Task instructions: Copy out each line of the data holding "will".
[Start of Attachment]
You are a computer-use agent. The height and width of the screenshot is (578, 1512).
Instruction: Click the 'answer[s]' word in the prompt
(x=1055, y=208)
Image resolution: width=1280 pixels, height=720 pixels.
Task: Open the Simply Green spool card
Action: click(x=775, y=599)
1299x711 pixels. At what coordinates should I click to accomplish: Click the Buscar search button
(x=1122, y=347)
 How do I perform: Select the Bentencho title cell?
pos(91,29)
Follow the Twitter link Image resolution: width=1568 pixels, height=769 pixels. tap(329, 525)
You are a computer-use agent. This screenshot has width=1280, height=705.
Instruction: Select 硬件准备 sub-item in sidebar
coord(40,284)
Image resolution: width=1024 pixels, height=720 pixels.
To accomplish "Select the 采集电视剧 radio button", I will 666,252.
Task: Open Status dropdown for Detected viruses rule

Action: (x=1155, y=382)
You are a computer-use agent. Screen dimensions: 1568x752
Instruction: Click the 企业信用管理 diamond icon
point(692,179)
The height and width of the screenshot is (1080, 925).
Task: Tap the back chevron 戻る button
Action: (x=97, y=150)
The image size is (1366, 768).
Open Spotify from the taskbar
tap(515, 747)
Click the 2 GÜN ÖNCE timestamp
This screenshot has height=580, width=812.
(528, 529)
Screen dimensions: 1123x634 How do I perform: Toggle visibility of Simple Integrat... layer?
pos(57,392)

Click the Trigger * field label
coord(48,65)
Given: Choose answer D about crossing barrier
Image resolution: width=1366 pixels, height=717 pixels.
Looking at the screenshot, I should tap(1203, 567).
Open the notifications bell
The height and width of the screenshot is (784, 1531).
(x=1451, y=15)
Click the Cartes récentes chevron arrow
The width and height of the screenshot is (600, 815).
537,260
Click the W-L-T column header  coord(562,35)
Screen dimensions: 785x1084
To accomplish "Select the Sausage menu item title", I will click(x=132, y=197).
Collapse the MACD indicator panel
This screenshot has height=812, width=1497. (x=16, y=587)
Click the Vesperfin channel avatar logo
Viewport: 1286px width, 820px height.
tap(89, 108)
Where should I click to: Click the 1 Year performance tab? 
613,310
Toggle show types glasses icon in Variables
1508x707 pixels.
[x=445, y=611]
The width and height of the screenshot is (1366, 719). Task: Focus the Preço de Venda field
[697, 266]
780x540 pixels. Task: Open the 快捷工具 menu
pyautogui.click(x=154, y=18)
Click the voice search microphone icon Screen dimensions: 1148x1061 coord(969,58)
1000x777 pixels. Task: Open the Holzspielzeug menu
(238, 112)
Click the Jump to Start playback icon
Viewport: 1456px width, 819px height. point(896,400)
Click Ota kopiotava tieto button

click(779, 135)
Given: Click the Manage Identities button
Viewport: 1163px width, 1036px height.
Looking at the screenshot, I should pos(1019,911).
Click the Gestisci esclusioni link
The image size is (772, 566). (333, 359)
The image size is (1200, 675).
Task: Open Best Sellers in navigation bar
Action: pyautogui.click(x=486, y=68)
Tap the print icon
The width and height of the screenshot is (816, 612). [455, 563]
[End of Attachment]
Response:
To accomplish "Select the 采集电视剧 radio button", I will 666,252.
To accomplish "Select the Sausage menu item title", I will click(x=132, y=197).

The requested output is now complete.